The black Dock
In June 2006, Apple shipped the plastic MacBook, available in both black and white. I received a black model at work sometime that year.
It was plastic, but at the time I thought it was beautiful. Little did I know that, at around the same time, a redesign of the Dock was taking place.
Now, I actually don’t know for sure the Black Dock was inspired by the black MacBook, vice versa, developed in unison, or just a coincidence.
The look
Sadly, I don’t have great images showing the Black Dock, but here’s what I have.
If you ignore the overdone reflections, the look of the Black Dock is actually pretty nice. Sadly, I don’t have a movie, but imagine swiping over the icons and only having the icons moving, just dancing or skating above the Dock.
Also, the icons cast a shadow against the Desktop picture, giving it a bit of a 3D look. This was left in for the shipping version.
The behavior
The best part of the Dock redesign was how it felt. The platform the icons sat upon went end to end rather than just around the icons. This was very controversial.
With magnify on, though, swiping over the Dock showed the icons dancing and gliding and hovering above the Dock, rather than the Dock surface shrinking and growing. You could just swipe over the Dock all day long and never get tired of it.

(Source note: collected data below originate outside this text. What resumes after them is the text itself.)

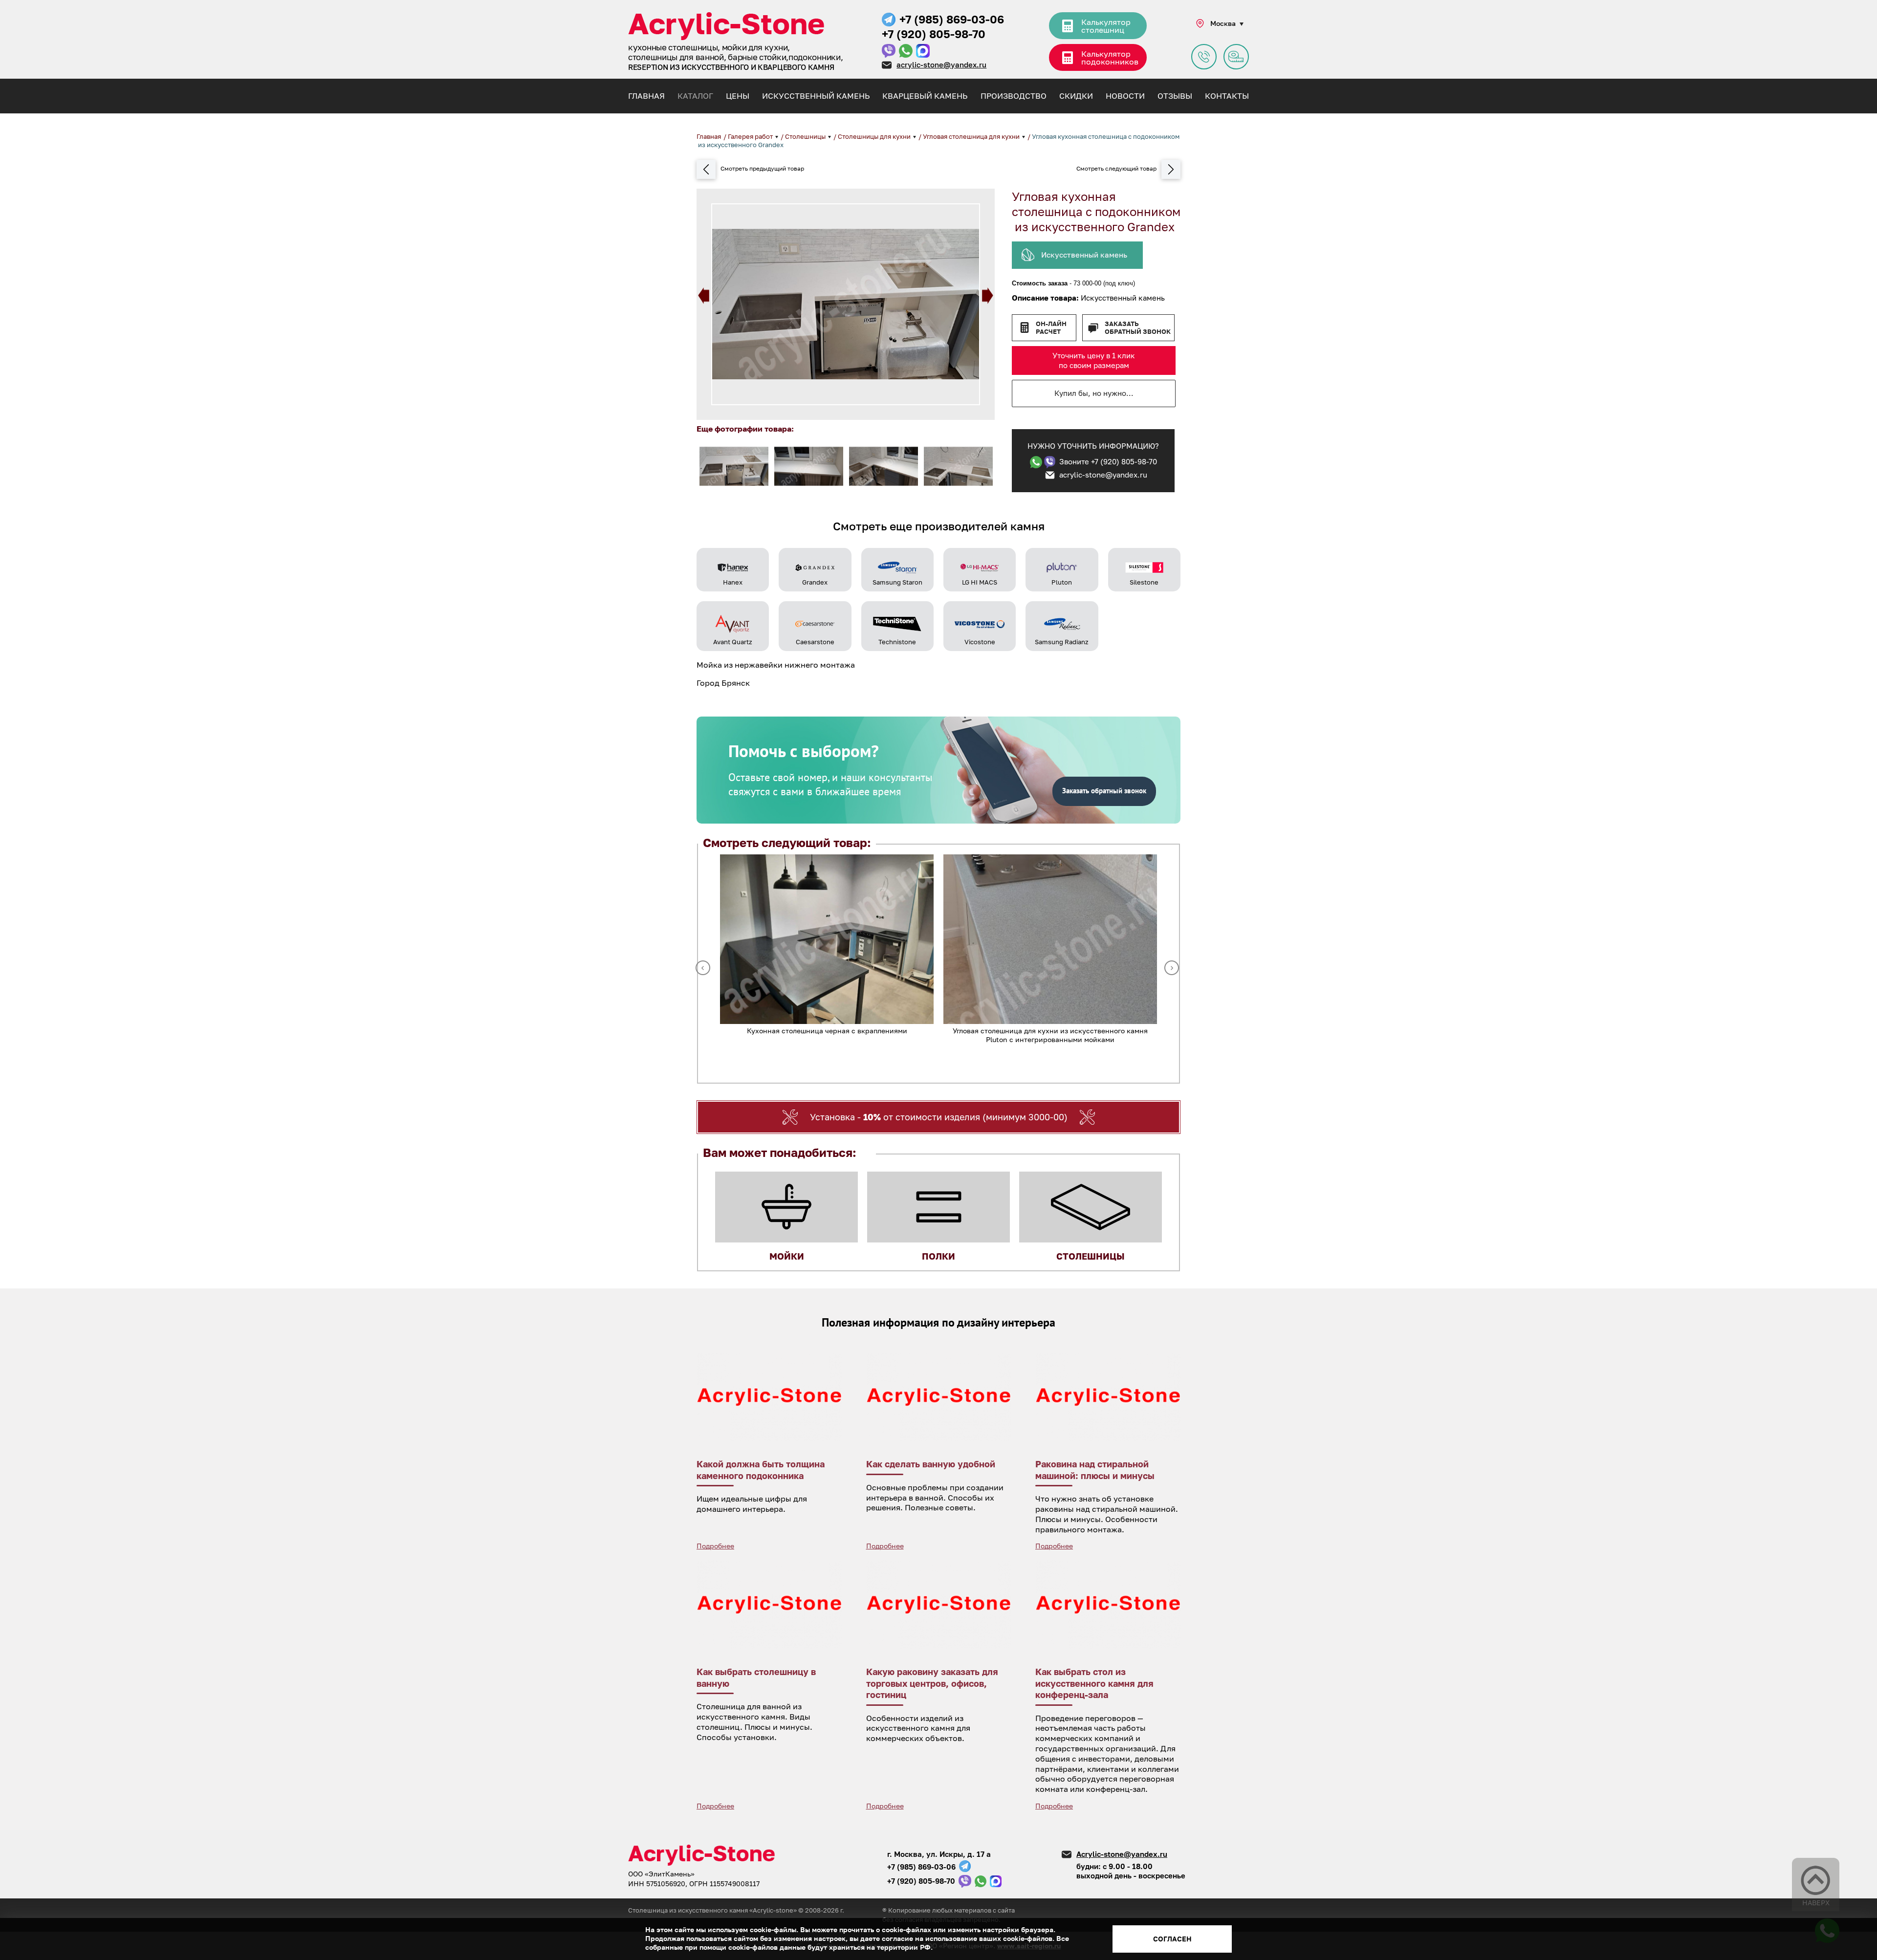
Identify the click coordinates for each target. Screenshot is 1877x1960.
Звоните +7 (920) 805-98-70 (1108, 461)
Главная (646, 96)
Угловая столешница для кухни (972, 136)
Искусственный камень (816, 96)
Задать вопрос (1204, 56)
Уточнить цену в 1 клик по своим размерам (1093, 360)
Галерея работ (751, 136)
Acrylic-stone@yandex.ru (1121, 1854)
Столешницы (806, 136)
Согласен (1172, 1939)
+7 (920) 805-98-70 (933, 34)
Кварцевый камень (924, 96)
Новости (1125, 96)
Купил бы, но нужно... (1094, 393)
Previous (703, 295)
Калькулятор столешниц (1106, 26)
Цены (737, 96)
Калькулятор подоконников (1109, 57)
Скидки (1076, 96)
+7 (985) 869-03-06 (951, 19)
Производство (1014, 96)
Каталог (695, 96)
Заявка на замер (1236, 56)
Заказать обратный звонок (1138, 328)
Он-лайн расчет (1051, 328)
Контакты (1227, 96)
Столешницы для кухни (875, 136)
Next (987, 295)
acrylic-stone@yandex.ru (941, 64)
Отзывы (1174, 96)
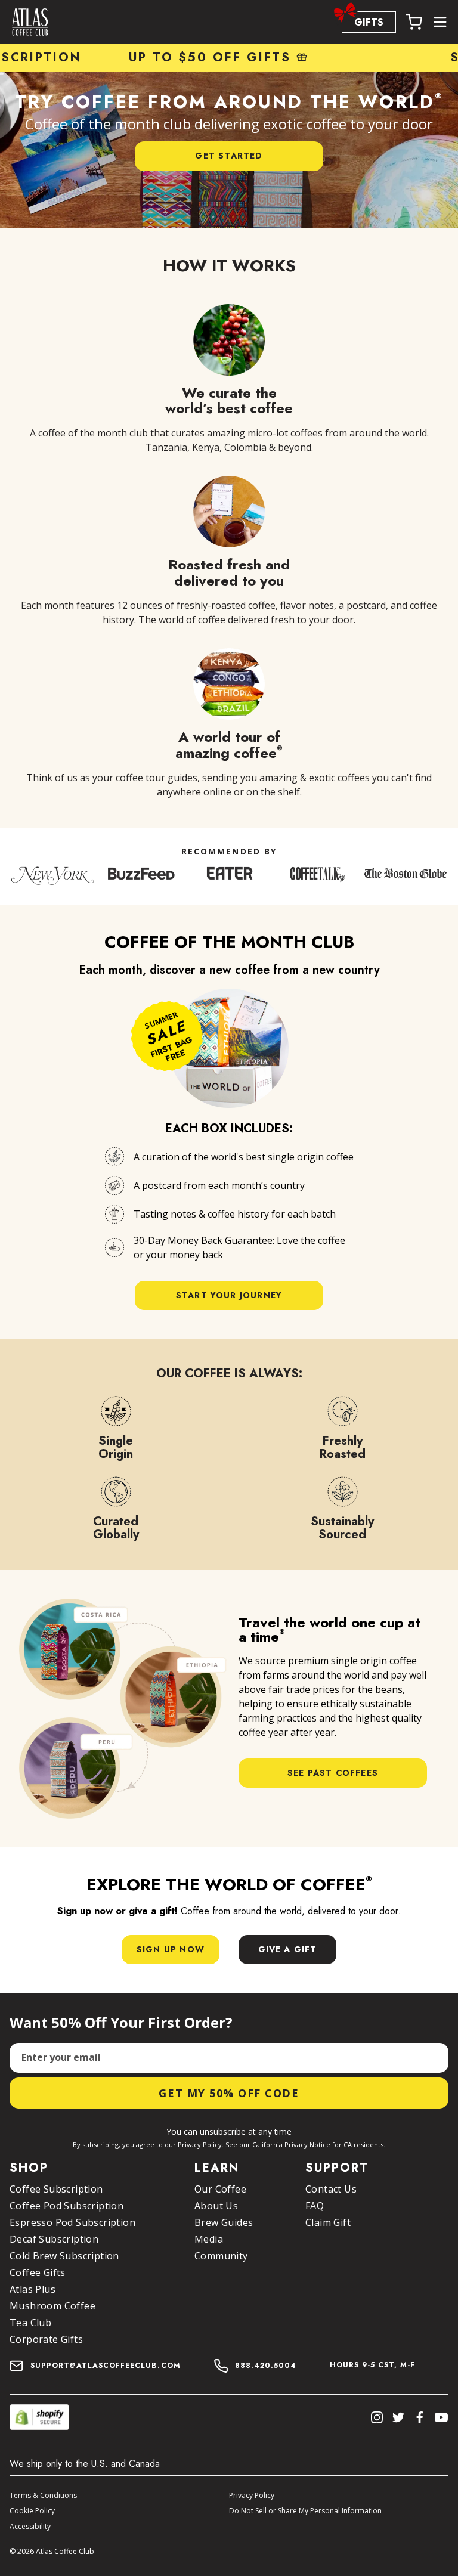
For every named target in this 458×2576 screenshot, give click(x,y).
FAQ (314, 2205)
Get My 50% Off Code (229, 2093)
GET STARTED (228, 156)
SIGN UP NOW (171, 1949)
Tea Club (30, 2322)
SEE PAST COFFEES (332, 1773)
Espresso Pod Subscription (72, 2222)
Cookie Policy (32, 2511)
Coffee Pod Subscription (66, 2205)
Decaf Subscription (54, 2239)
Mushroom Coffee (52, 2305)
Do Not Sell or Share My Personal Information (305, 2511)
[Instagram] (377, 2417)
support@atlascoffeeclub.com (105, 2365)
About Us (216, 2205)
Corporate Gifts (46, 2339)
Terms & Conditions (43, 2495)
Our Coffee (220, 2189)
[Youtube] (441, 2417)
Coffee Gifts (38, 2272)
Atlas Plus (32, 2289)
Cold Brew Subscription (64, 2255)
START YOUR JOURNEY (229, 1295)
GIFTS (368, 22)
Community (221, 2255)
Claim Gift (328, 2222)
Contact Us (331, 2189)
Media (208, 2239)
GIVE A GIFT (287, 1949)
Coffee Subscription (56, 2189)
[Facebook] (420, 2417)
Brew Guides (223, 2222)
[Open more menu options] (440, 22)
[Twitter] (398, 2417)
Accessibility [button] (30, 2526)
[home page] (30, 22)
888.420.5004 (265, 2365)
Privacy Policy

Try magnify on your Dock right now and you’ll see what I mean by the border around the Dock changing and it feeling less than smooth. Not quite like butter.
Marriage
The marriage of the Black Dock with the Black MacBook was incredible. The Dock surface just became part of the frame of the MacBook and the icons danced on top. I keep using the term “danced” but that’s really what it felt like.
Untimely death
Eventually, this concept was killed and we went to the 3D look that was not so popular. When I saw The Black Dock die to be replaced by this hideous Dock below, I honestly felt sick to my stomach. I loved the Black Dock and it was one of the most beautiful things I ever worked on.
Bonus photo
You’ll notice in the photos above that the menu bar was also black, something that didn’t show up in macOS for many years. But this menu is pretty interesting.
Note
We have most of this in present day macOS, except the Dock shelf and the inverted menus, so it’s not like these ideas died forever, just took different form.
This is very common in the iterative design process at Apple. You may see a really cool concept and then it disappears for some technical or design reason. Later on, it comes back.